Franco Moretti’s Graphs, Maps, and Trees was a nice introduction to what exactly can be done with manipulating and visually presenting historical data. For Moretti, visualizations of trends, patterns, and cycles in literary history do not replace close reading of individual texts. Rather, they add new layers of information, and sometimes even debunk generally held assumptions about literature’s history. Tim Burke praises Moretti’s approach, in that viewing quantitative data about literature can problematize many commonplace assumptions about it. However, Burke cautions that, while numbers can seem quite concrete and infallible, they can still be misleading. For example, quantifying publication does not actually tell us about readership. He also criticizes Moretti’s lack of emphasis on authors’ agency and the breaks and ruptures (as opposed to gradual divergence) in literary history. However, I think Moretti is still useful in demonstrating how these tools can be used not just in the social and hard sciences, but also in the humanities. Burke’s criticisms show that despite these visualizations’ seeming authoritativeness, the way in which they are interpreted or presented is still quite subjective.
While Moretti mostly deals with publication data for various genres, the rest of the authors focus on data mining specific texts or corpuses of texts in order to analyze them in new ways. Daniel Cohen and Gregory Crane focus on the new scholarly opportunities presented by large digital collections such as Google Books or Project Gutenberg. In conjunction with close examination of a limited number of texts, scholars who use various data mining/text mining tools can, in the words of Cohen, “find patterns, determine relationships, categorize documents, and extract information from massive corpuses.” For example, one might perform a statistical analyses of how often two keywords or phrases appear together, or find specific types of documents (such as syllabi) by assessing frequently used words in these texts.
Unfortunately, these large digital libraries can have some drawbacks, such as “noise” from incorrect OCR, missing texts due to copyright restrictions or cost of digitization, and inability to present or crawl texts in non-Roman alphabets. For these reasons, scholars need to be careful about drawing conclusions from potentially-incomplete data sets.
Trying it out myself:
Playing around with some web-based text mining tools, it was obvious that some of the tools are better suited to entertainment than serious scholarship. Wordle, which generates text clouds of the most frequently used words in a document, creates aesthetically pleasing visualizations. However, aside from giving a general idea about the topics or keywords of a text, I am not sure that this tool has any serious scholarly use. Here is my text cloud for Grimm’s Fairy Tales:
Another tool which was entertaining but probably not statistically sound is Google’s Ngram Viewer. Because you cannot control which texts are included in the analyzed corpus, the data may be misleading. However, for general information rather than scholarly purposes, the Ngram Viewer can give a nice idea of when certain terms may have come in and out of fashion. For example, in the Ngram below, you can see the shift from using the term Great War to the term World War:
Because of the user’s ability to choose texts and because of its myriad analytical tools, Voyant was the most promising tool for scholarly research.
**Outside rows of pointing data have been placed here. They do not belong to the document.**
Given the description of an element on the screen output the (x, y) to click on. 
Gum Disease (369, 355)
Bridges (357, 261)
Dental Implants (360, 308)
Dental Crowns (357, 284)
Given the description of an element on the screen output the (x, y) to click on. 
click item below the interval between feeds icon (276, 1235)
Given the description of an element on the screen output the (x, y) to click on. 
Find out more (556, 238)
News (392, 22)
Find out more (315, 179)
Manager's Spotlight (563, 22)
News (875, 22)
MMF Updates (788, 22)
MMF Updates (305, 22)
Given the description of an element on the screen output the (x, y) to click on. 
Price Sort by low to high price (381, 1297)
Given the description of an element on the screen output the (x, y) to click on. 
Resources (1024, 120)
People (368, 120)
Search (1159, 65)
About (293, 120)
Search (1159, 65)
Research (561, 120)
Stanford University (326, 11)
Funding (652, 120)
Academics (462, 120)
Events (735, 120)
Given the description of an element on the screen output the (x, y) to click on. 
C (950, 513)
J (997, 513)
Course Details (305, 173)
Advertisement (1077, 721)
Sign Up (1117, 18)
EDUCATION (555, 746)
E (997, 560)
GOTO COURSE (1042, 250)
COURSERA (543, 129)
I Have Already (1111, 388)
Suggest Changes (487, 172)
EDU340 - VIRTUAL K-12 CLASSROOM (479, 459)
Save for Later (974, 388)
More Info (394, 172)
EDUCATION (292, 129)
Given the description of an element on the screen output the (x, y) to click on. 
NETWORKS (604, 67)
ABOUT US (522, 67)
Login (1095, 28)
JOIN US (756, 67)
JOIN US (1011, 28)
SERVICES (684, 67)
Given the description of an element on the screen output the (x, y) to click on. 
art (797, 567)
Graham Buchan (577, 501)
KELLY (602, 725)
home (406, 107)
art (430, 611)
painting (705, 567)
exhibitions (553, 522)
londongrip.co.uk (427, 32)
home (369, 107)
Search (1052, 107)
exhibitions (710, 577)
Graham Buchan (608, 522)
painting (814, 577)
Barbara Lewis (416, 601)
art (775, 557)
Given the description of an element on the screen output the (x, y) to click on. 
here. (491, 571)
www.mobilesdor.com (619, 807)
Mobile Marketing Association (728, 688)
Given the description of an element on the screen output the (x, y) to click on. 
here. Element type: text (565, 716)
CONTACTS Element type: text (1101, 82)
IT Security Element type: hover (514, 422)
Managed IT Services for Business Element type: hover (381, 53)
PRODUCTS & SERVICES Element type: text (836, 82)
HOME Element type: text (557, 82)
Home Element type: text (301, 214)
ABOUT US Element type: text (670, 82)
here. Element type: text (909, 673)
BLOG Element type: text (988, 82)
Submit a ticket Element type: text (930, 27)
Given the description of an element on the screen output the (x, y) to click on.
I chose to analyze the same Grimm’s Fairy Tails text I tried in Wordle, available through Project Gutenberg. I like how in the user can manipulate the data provided by Voyant in many ways. Not only can you see the most frequently used words, but you can also compare the frequency of two words against each other and see words in context. Voyant also provides a word cloud, which seems to be generated using a different algorithm than Wordle’s, as they came out differently.
Although I felt like I couldn’t take full advantage of Voyant’s tools since I wasn’t undertaking an actual text-mining project, I did find it interesting that Voyant identified “said” as the most frequently used word in Grimm’s Fairy Tales. This might say something useful about the structure of the tales or how the narrative action is pushed forward. As you can see above, Wordle actually eliminated “said” from its word cloud, perhaps because it is too commonly used; this shows how lack of control over the algorithm or data manipulation of tools like Wordle and Ngram can lead to misleading information.